Um dos argumentos apresentados no artigo é que o método empregado no documento de 1211 é semelhante ao encontrado em registros posteriores. Apesar de algumas contas não seguirem um formato rígido e da ausência de numeração nas páginas, Sangster conseguiu reorganizar o conteúdo em uma notação mais moderna, utilizando apenas os elementos presentes no pergaminho. Isso reforça a ideia de que o método das partidas dobradas já existia, no mínimo, desde 1211, provavelmente em Florença.
Outra questão importante discutida pelo autor é: por que o método das partidas dobradas surgiu justamente em Florença? Esse tema já foi amplamente debatido na literatura. Alguns autores sugerem que a adoção dos números hindus no comércio, após a aprovação do Papa Silvestre, foi um fator influente. Outros destacam os empreendimentos comerciais, como os narrados por Marco Polo. Entre os séculos IX e XI, as feiras se consolidaram como centros comerciais no norte da Itália. Para que essas feiras funcionassem, era necessária não apenas uma estrutura física, mas também um sistema jurídico que garantisse a segurança das transações.
O escambo, ou troca direta de mercadorias, era ineficiente para o desenvolvimento do comércio, pois exigia que ambas as partes tivessem algo de interesse mútuo. A moeda surgiu como solução, mas na época havia muitas variações de moedas em circulação, o que dificultava sua conversão e tornava seu uso incerto devido à qualidade e autenticidade inconsistentes. Nesse cenário, os banqueiros-cambistas desempenharam um papel central ao fornecer serviços de troca de moedas e registrar transações como depósitos. Esse sistema mitigava os problemas das moedas e oferecia um mecanismo de conversão confiável.

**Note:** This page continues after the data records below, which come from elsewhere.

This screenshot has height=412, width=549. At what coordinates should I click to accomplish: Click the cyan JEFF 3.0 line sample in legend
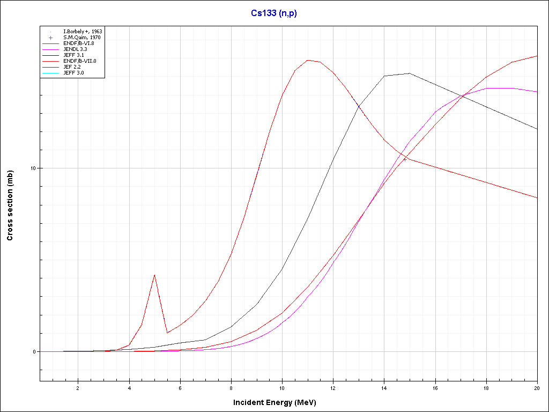coord(51,73)
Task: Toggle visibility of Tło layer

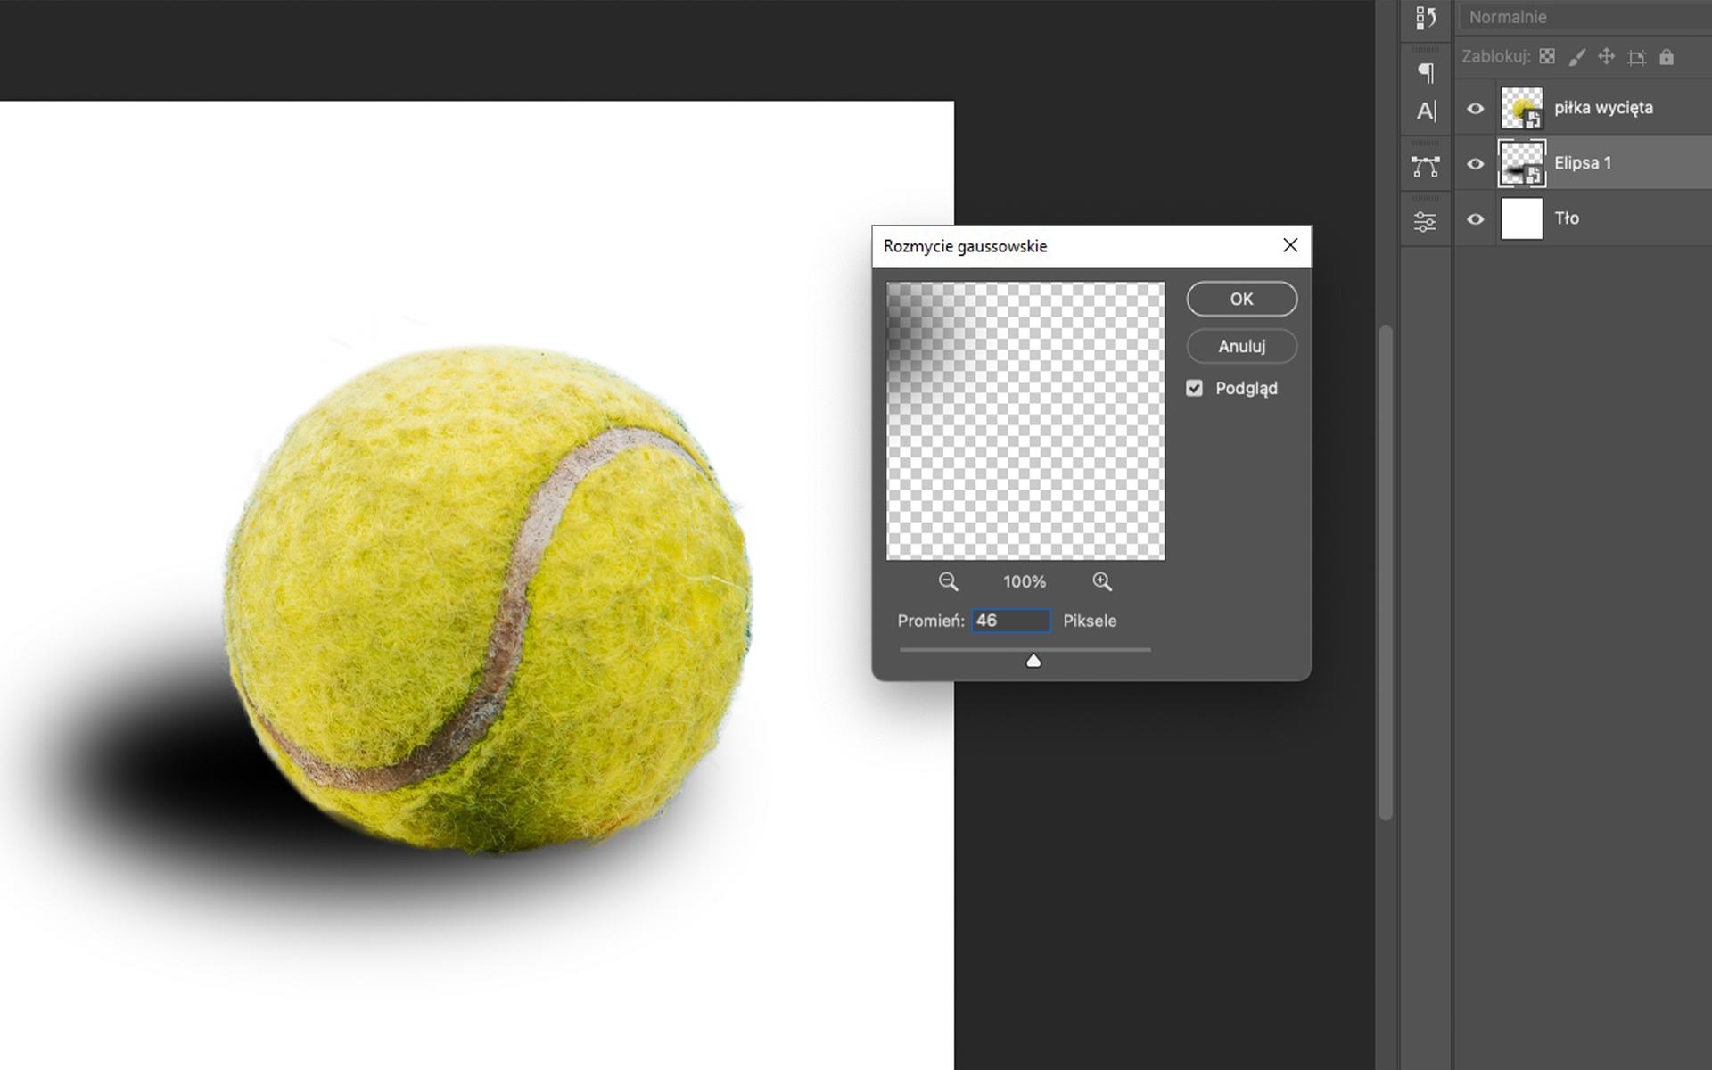Action: 1476,219
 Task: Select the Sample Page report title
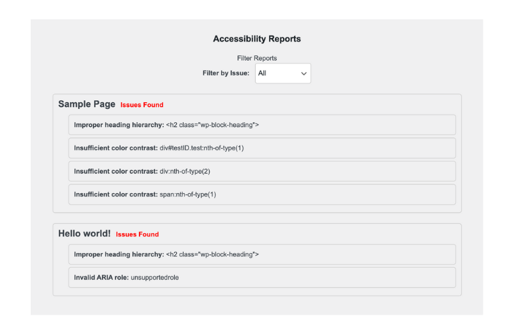87,104
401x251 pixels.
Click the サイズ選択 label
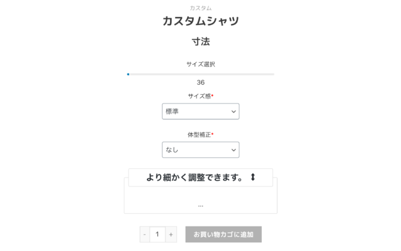(x=201, y=64)
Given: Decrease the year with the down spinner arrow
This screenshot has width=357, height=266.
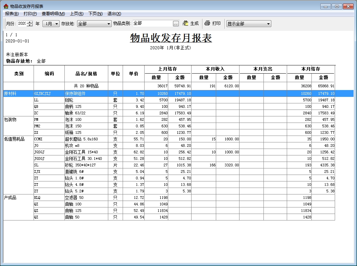Looking at the screenshot, I should (x=30, y=25).
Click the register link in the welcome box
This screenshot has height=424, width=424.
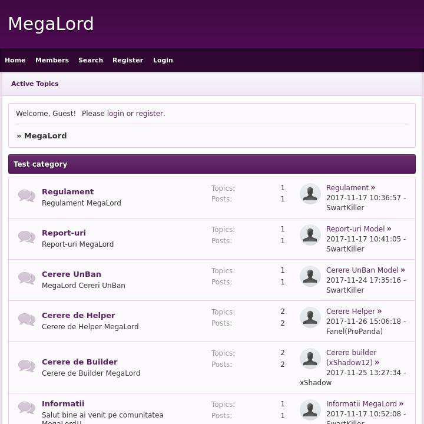tap(150, 114)
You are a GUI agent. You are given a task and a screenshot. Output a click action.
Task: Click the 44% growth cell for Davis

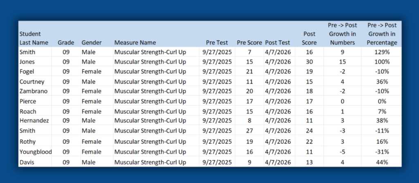tap(382, 162)
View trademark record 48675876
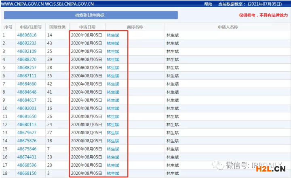291x178 pixels. pyautogui.click(x=27, y=141)

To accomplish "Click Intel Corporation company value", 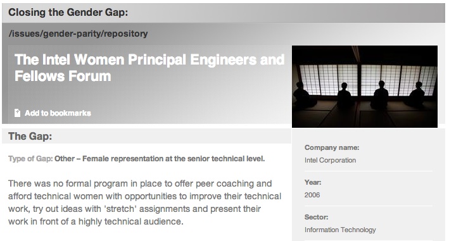I will tap(330, 160).
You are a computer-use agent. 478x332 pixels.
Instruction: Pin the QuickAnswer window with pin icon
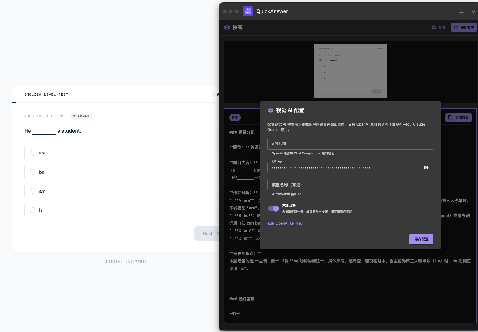click(473, 11)
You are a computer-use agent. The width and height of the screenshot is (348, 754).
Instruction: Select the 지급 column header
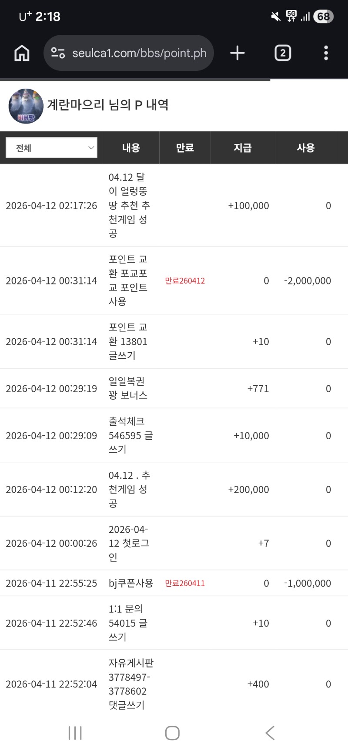tap(242, 148)
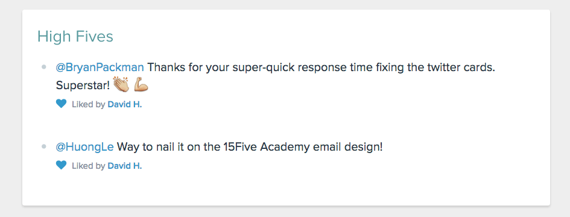Open David H. under the twitter cards high five
This screenshot has width=570, height=217.
coord(125,105)
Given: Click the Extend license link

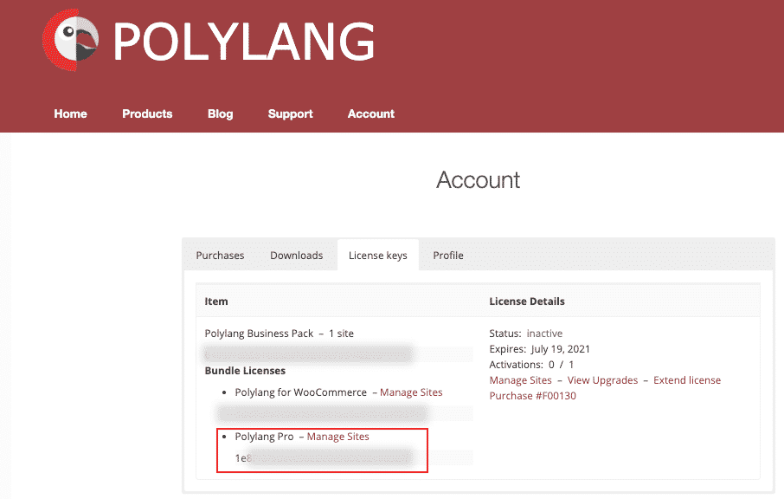Looking at the screenshot, I should click(687, 379).
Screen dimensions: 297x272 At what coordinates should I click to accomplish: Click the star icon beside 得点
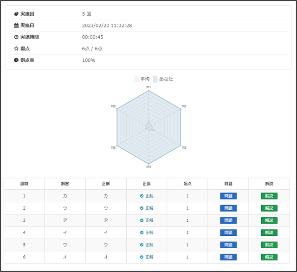click(16, 49)
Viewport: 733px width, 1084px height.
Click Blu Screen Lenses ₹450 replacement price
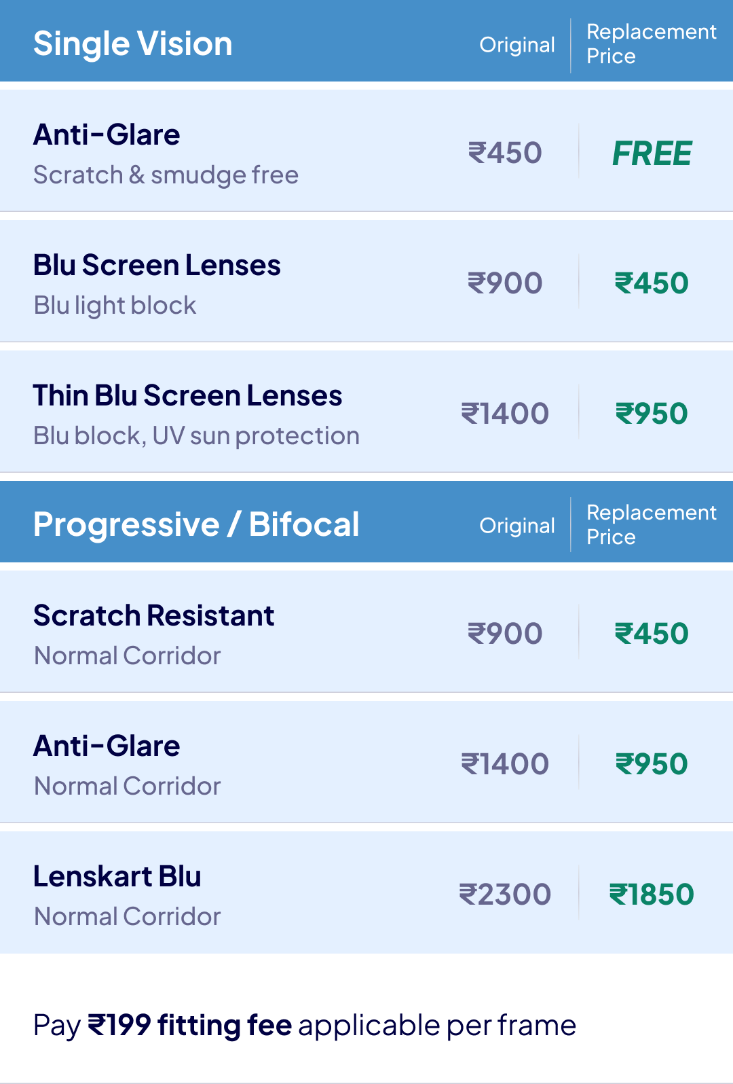pos(652,283)
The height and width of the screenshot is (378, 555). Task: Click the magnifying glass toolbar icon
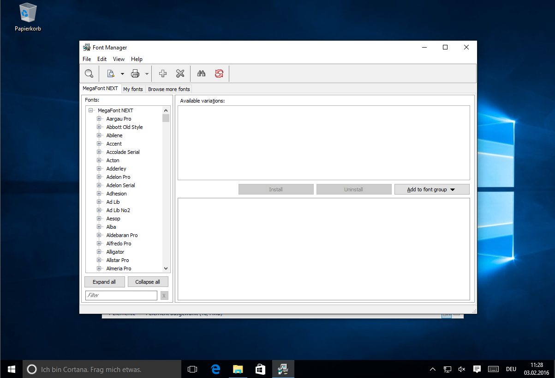pos(89,73)
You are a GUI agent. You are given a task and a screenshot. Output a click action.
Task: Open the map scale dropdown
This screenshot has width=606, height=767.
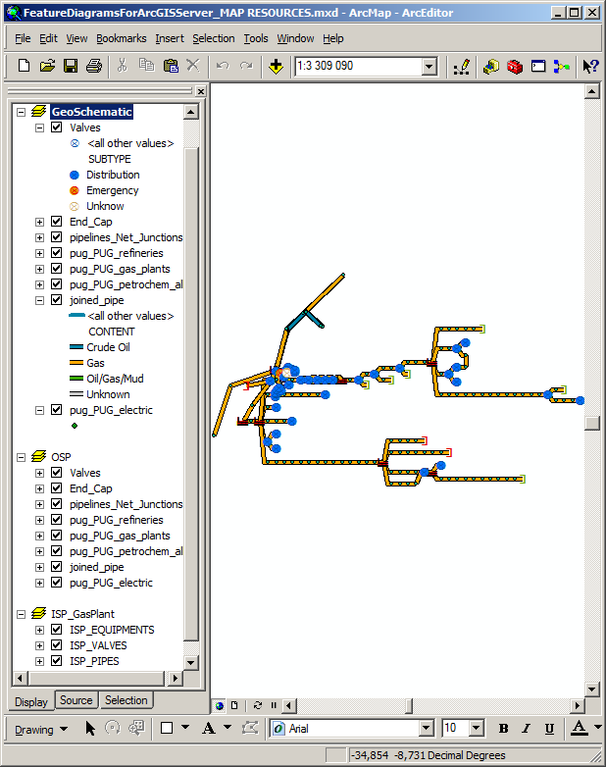pos(429,67)
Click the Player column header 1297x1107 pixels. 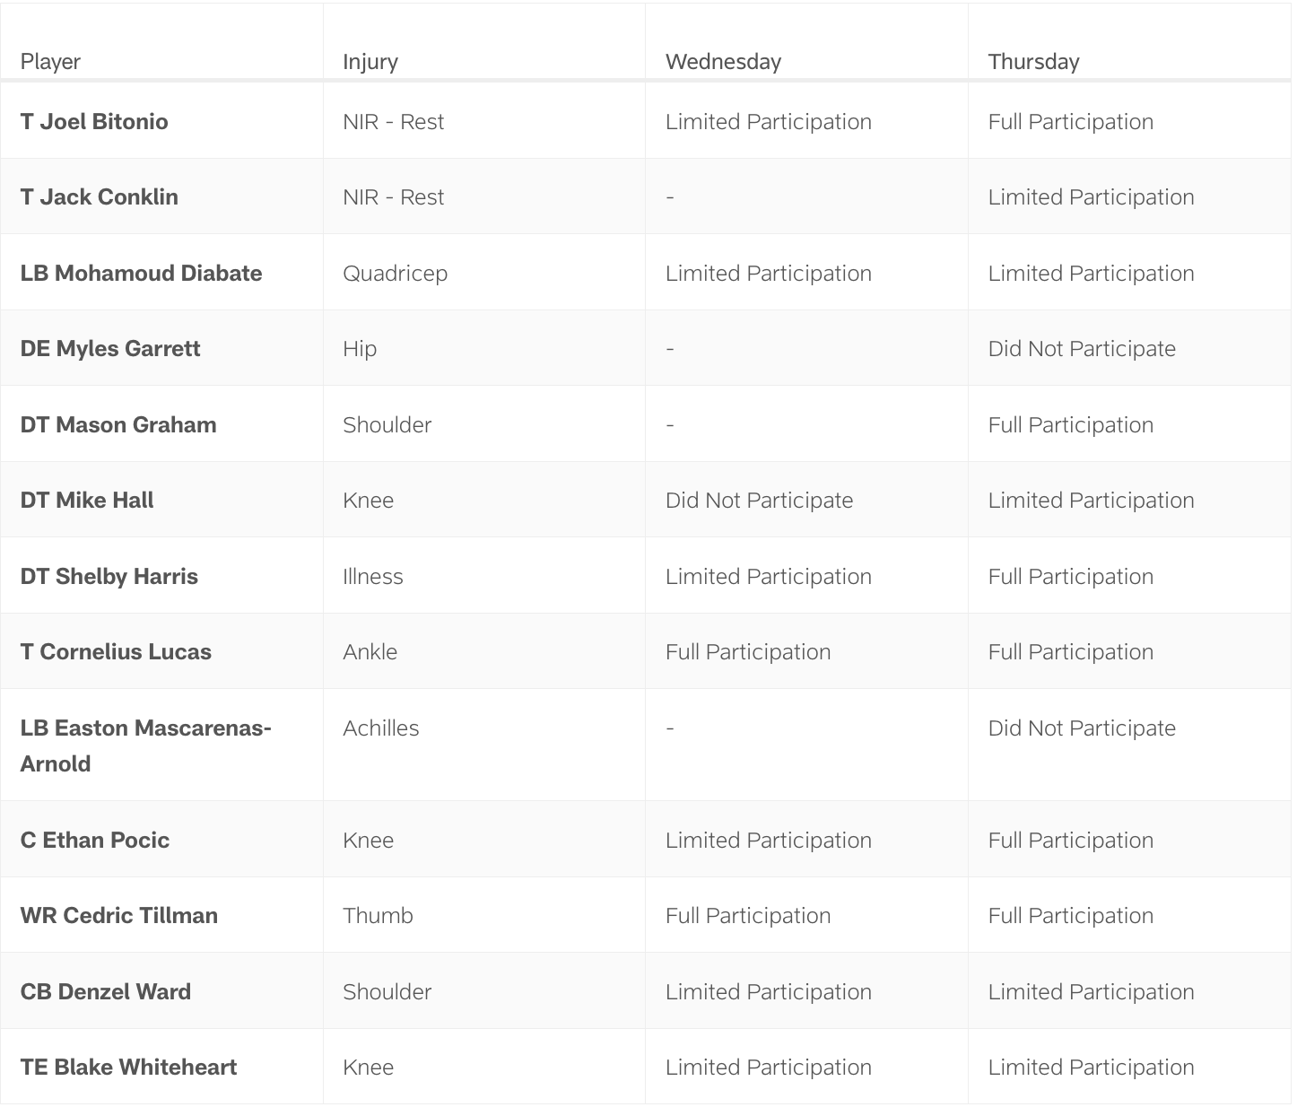[50, 62]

Conforme as feiras cresciam, os cambistas começaram a atuar como intermediários financeiros, oferecendo empréstimos e gerindo depósitos. No entanto, para que essas atividades prosperassem, era necessário um sistema jurídico que protegesse tanto os cambistas quanto os credores. É aqui que entra o direito consuetudinário, um conjunto de normas baseadas em costumes e práticas aceitas como obrigatórias por uma comunidade. Em cidades como Florença, esse arcabouço jurídico proporcionava proteção aos cambistas-banqueiros, garantindo a validade dos registros contábeis nos tribunais.
Sangster argumenta que os tribunais reconheceram os lançamentos contábeis dos cambistas-banqueiros como documentos probatórios de transações, mas isso só era possível quando os registros seguiam o padrão do método das partidas dobradas, que exigia contrapartidas para cada lançamento. Esse reconhecimento jurídico foi fundamental para a prevalência do método em cidades como Florença, onde o direito consuetudinário estava mais consolidado, em contraste com outras cidades, como Gênova.
A aceitação dos livros-razão bancários como prova em tribunais não apenas incentivou a uniformidade dos registros entre os cambistas, mas também explica a preservação desses documentos históricos. Em outras palavras, a confiança no sistema contábil dos cambistas foi essencial para o desenvolvimento e expansão do método das partidas dobradas no início do século XIII.
Dito de outra forma, o que no Brasil do século XIX ficou conhecido como escrituração mercantil teve origem na prática dos cambistas-banqueiros medievais. Esses profissionais eram confiáveis para os participantes do comércio, oferecendo serviços financeiros completos, que incluíam depósitos, empréstimos e a resolução de disputas.
Em resumo, o registro mais antigo conhecido do método das partidas dobradas é de 1211. Florença, junto com outras cidades comerciais que se destacavam pelas feiras, foi o centro dessa inovação, que surgiu na contabilidade dos cambistas-banqueiros, e não nos registros de comerciantes ou do governo. O reconhecimento do direito consuetudinário foi um fator-chave para sua criação e disseminação.